* **PROBLEM A**
In the passage on describing settings, what example did the writer's guide use?

4. A statement each for anything that does not fit the general environment or that distinguishes it:
The writer’s guide used the example of a WWII aircraft that had been reclaimed by the jungle. RPG locations can be a bit more exotic in nature, but the principle holds. Note that this requirement may already have been met if the “central focus of the narrative” is the only thing that doesn’t belong. It should really say “anything else that does not fit”, but that presupposes that the central focus doesn’t fit and would have become confusing.

If you’ve described a jungle, now is the time to mention that the plants are all red, or crystalline, or made of metal. If there are two moons in the sky, now’s the time to mention that, as well. If the lake holds the reflection of mountains that aren’t actually there on the horizon, take this moment to describe them.

5. One specific reinforcing impression for each aberrant impression:
For each element that doesn’t fit the general environmental picture that you offered in (3) and that isn’t the central focus of the narrative – in other words, for each descriptive ingredient you mention in (4) – you need to add one more item of the same type as (3). Otherwise the weight of the unusual will overwhelm the general impression that you are trying to convey – unless, of course, that is the goal. And again, at least half of these should be dynamic in some way.

In what order?
This is a very good question. Should the central focus be the last thing that you describe? Or after the general impression? Or before it? How about those unusual elements from (4), where should they be placed?

There are two competing principles. The most obvious should go first because it is the most obvious; the most obvious should go last so that it doesn’t distract the reader/audience from the rest of the description.

* **EXTRACTED DATA**
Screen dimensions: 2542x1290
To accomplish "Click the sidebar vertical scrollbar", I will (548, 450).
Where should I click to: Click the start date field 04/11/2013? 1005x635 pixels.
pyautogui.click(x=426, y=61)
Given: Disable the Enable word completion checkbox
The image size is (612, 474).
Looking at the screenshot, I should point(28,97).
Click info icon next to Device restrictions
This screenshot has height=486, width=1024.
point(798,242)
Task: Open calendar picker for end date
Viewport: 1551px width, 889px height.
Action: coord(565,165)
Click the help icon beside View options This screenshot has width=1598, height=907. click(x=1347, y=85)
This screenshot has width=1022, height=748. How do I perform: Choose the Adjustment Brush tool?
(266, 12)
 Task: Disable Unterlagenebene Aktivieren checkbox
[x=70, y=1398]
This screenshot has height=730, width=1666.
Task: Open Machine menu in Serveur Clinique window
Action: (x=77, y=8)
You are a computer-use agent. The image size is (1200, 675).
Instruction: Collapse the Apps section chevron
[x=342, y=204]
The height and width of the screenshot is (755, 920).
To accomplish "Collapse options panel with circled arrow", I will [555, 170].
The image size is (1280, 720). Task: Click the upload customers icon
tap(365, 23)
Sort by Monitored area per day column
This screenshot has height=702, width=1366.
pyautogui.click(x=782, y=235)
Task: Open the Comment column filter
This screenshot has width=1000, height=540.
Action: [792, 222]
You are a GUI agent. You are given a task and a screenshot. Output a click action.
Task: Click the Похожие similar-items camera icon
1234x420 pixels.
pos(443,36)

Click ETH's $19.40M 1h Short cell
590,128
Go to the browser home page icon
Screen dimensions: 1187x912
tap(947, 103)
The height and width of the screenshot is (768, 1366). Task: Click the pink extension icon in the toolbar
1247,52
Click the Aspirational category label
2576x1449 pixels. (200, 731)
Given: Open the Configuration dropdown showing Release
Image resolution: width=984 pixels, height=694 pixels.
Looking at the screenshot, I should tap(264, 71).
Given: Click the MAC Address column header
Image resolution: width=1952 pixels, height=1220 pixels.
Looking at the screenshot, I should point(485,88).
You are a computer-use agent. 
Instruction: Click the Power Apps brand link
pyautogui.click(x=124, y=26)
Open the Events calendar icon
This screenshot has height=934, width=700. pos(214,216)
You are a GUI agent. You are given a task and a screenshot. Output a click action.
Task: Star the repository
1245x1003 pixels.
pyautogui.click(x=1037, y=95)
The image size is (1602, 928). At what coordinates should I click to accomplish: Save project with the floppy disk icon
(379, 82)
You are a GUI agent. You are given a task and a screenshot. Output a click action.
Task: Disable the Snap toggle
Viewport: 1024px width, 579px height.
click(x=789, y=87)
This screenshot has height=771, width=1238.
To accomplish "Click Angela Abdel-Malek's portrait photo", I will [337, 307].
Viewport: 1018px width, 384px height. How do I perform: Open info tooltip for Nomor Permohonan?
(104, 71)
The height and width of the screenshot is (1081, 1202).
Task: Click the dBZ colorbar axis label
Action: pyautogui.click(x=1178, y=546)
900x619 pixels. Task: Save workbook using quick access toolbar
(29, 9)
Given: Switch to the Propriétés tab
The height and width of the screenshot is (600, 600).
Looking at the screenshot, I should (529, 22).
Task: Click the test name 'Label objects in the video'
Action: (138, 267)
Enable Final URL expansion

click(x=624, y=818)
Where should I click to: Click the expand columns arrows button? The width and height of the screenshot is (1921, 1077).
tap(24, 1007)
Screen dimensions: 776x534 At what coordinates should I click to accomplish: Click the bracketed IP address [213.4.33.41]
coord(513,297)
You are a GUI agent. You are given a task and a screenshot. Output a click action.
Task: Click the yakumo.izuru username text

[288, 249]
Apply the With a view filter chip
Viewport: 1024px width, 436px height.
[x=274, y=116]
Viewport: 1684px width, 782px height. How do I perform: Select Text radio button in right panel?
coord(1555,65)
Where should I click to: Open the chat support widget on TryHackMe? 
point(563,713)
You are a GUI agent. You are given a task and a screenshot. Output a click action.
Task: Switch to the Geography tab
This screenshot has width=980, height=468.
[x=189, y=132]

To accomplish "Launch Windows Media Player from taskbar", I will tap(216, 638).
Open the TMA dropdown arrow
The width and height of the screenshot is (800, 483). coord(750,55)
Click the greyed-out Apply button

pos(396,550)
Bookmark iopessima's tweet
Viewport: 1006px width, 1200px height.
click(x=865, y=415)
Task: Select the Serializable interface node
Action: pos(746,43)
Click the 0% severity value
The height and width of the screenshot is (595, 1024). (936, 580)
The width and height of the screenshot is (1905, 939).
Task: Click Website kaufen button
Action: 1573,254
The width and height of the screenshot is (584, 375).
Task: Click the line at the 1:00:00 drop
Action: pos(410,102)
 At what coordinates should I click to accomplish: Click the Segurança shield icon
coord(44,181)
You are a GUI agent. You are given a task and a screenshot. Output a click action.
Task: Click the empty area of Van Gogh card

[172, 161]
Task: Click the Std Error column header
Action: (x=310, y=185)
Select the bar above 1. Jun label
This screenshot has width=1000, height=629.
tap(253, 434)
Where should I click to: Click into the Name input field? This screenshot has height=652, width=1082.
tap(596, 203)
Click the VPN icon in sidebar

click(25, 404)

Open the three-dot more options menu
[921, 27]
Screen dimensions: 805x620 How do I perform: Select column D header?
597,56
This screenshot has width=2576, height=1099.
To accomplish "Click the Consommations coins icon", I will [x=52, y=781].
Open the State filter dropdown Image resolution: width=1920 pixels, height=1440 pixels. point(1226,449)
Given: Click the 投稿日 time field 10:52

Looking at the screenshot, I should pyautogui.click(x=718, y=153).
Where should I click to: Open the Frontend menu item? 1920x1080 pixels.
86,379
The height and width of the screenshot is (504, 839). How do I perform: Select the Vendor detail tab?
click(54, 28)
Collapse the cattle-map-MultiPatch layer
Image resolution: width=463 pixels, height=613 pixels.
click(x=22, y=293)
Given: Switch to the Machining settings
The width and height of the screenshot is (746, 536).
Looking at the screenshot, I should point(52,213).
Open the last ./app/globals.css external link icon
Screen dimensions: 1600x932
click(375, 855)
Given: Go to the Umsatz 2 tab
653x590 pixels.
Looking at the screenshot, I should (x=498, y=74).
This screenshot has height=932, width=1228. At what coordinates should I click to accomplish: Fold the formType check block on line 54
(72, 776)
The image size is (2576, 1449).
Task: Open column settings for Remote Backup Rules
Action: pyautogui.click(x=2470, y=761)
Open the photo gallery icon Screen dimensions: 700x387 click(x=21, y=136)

* **PROBLEM B**
Render the records as a numbered list, starting at their first line and ending at the line that contains "Action: coord(565,165)". Leave out blank lines.

* **FULL SOLUTION A**
A WWII aircraft that had been reclaimed by the jungle.

* **FULL SOLUTION B**
1. Screen dimensions: 2542x1290
2. To accomplish "Click the sidebar vertical scrollbar", I will (548, 450).
3. Where should I click to: Click the start date field 04/11/2013? 1005x635 pixels.
4. pyautogui.click(x=426, y=61)
5. Given: Disable the Enable word completion checkbox
6. The image size is (612, 474).
7. Looking at the screenshot, I should point(28,97).
8. Click info icon next to Device restrictions
9. This screenshot has height=486, width=1024.
10. point(798,242)
11. Task: Open calendar picker for end date
12. Viewport: 1551px width, 889px height.
13. Action: coord(565,165)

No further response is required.